*TASK PROMPT*: Would you give the listing again exactly, without its images?
____ SOURCE RECORDS
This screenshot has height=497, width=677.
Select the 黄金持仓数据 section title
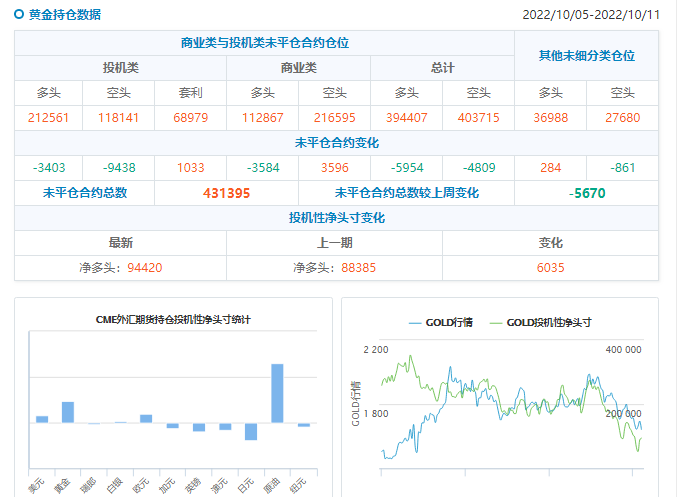tap(65, 15)
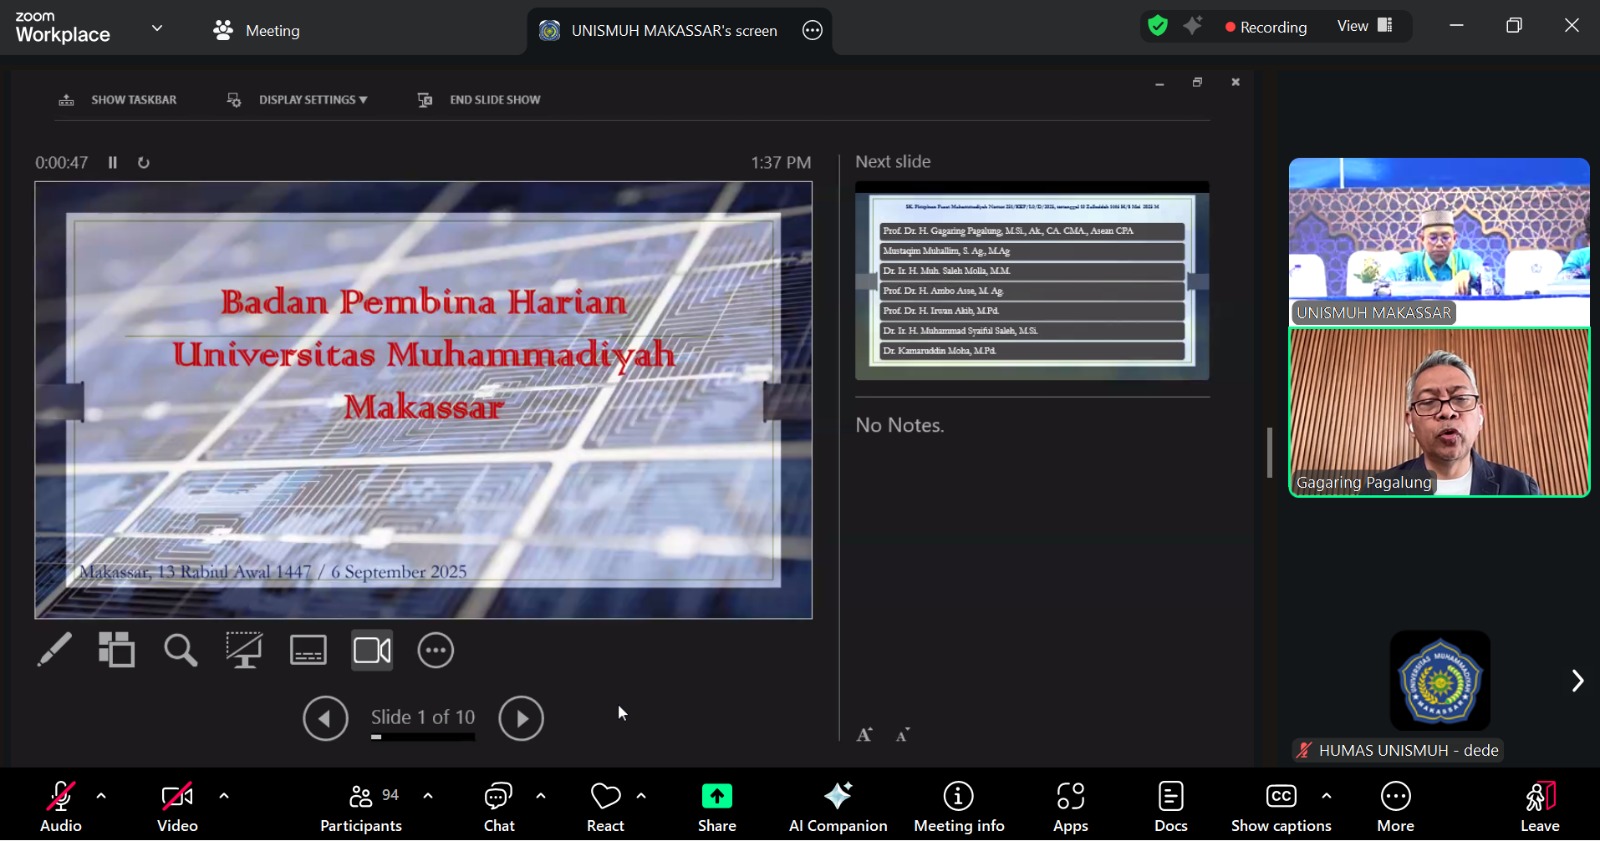Click the React heart icon
This screenshot has height=841, width=1600.
click(605, 796)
________
*RESULT*:
This screenshot has height=497, width=677.
Select the 黄金持仓数据 section title
tap(65, 15)
Click the React heart icon
This screenshot has height=841, width=1600.
click(605, 796)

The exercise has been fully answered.